» Exercise objective:
A single stretch of the material below is to be transcribed exactly, starting at the line with "客户故事 (805, 1948)" and ending after the line with "ASAYİŞ - TRAFİK KAZASI (450, 14)".

» Material for this exercise:
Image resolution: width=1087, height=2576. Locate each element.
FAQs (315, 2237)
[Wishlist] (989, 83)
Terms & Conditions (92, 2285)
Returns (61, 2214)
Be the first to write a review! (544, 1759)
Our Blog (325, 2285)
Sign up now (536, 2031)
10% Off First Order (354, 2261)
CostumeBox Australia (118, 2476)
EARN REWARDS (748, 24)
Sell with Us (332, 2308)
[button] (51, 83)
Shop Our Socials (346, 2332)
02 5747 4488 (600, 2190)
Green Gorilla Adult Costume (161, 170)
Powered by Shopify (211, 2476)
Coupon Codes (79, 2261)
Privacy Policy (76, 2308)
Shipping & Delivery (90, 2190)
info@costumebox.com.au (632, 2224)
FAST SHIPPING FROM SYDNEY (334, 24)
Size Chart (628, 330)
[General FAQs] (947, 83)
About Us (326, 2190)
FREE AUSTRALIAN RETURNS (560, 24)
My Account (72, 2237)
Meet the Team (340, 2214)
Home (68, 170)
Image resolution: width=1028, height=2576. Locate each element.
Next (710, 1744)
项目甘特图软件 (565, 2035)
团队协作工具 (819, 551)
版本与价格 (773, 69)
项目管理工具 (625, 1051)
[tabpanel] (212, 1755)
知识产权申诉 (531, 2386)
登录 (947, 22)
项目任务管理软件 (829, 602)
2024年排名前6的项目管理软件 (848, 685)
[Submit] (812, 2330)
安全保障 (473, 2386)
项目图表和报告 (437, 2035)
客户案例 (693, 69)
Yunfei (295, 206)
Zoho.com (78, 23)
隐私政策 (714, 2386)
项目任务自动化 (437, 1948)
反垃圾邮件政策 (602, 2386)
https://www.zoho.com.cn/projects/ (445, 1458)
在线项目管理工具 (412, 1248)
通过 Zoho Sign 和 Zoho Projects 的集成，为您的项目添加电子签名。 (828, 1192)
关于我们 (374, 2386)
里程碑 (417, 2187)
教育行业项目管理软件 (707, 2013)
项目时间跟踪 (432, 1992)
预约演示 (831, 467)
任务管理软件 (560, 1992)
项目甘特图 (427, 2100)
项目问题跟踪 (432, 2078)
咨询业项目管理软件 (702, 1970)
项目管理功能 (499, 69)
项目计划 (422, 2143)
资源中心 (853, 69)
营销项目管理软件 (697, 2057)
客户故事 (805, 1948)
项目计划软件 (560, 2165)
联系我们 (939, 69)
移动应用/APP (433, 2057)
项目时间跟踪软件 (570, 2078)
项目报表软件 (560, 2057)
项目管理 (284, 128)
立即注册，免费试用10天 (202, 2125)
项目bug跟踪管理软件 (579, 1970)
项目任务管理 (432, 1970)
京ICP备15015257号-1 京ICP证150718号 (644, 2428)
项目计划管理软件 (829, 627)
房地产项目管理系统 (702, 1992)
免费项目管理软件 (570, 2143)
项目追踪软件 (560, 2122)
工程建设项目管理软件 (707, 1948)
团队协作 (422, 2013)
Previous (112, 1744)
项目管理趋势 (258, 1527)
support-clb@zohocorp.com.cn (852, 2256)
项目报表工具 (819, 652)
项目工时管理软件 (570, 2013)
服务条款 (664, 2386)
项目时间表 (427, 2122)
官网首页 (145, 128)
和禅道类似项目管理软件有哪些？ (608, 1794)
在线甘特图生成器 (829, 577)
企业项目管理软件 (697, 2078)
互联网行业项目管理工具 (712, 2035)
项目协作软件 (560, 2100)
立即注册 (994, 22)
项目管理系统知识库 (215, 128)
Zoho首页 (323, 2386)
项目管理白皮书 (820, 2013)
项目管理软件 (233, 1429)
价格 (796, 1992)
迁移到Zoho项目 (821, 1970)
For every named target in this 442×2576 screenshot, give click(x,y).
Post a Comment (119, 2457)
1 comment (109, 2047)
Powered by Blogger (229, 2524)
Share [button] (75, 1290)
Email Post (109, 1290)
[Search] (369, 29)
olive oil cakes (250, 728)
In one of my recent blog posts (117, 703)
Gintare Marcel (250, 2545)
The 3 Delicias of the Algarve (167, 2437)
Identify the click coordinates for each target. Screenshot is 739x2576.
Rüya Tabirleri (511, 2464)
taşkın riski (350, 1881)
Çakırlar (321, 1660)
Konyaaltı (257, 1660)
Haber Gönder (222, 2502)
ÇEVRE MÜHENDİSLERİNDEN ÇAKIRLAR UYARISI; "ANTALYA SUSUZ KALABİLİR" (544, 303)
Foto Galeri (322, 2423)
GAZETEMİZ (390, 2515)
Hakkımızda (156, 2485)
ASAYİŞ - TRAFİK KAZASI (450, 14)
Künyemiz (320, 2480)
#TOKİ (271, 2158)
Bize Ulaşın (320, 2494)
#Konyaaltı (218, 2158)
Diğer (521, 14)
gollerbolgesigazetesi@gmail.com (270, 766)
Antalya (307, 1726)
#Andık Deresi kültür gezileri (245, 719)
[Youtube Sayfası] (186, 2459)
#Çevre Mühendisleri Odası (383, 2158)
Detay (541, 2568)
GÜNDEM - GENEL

» Response for this exercise:
客户故事 (805, 1948)
项目计划软件 (560, 2165)
联系我们 (939, 69)
移动应用/APP (433, 2057)
项目时间跟踪软件 (570, 2078)
项目报表软件 (560, 2057)
项目管理 (284, 128)
立即注册，免费试用10天 (202, 2125)
项目bug跟踪管理软件 (579, 1970)
项目任务管理 (432, 1970)
京ICP备15015257号-1 京ICP证150718号 (644, 2428)
项目计划管理软件 (829, 627)
房地产项目管理系统 (702, 1992)
免费项目管理软件 (570, 2143)
项目追踪软件 (560, 2122)
工程建设项目管理软件 (707, 1948)
团队协作 (422, 2013)
Previous (112, 1744)
项目管理趋势 (258, 1527)
support-clb@zohocorp.com.cn (852, 2256)
项目报表工具 (819, 652)
项目工时管理软件 (570, 2013)
服务条款 (664, 2386)
项目时间表 (427, 2122)
官网首页 (145, 128)
和禅道类似项目管理软件有哪些？ (608, 1794)
在线甘特图生成器 (829, 577)
企业项目管理软件 (697, 2078)
互联网行业项目管理工具 (712, 2035)
项目协作软件 (560, 2100)
立即注册 (994, 22)
项目管理系统知识库 (215, 128)
Zoho首页 (323, 2386)
项目管理白皮书 (820, 2013)
项目管理软件 (233, 1429)
价格 (796, 1992)
迁移到Zoho项目 (821, 1970)
For every named target in this 442×2576 screenshot, give click(x,y).
Post a Comment (119, 2457)
1 comment (109, 2047)
Powered by Blogger (229, 2524)
Share [button] (75, 1290)
Email Post (109, 1290)
[Search] (369, 29)
olive oil cakes (250, 728)
In one of my recent blog posts (117, 703)
Gintare Marcel (250, 2545)
The 3 Delicias of the Algarve (167, 2437)
Identify the click coordinates for each target. Screenshot is 739x2576.
Rüya Tabirleri (511, 2464)
taşkın riski (350, 1881)
Çakırlar (321, 1660)
Konyaaltı (257, 1660)
Haber Gönder (222, 2502)
ÇEVRE MÜHENDİSLERİNDEN ÇAKIRLAR UYARISI; "ANTALYA SUSUZ KALABİLİR" (544, 303)
Foto Galeri (322, 2423)
GAZETEMİZ (390, 2515)
Hakkımızda (156, 2485)
ASAYİŞ - TRAFİK KAZASI (450, 14)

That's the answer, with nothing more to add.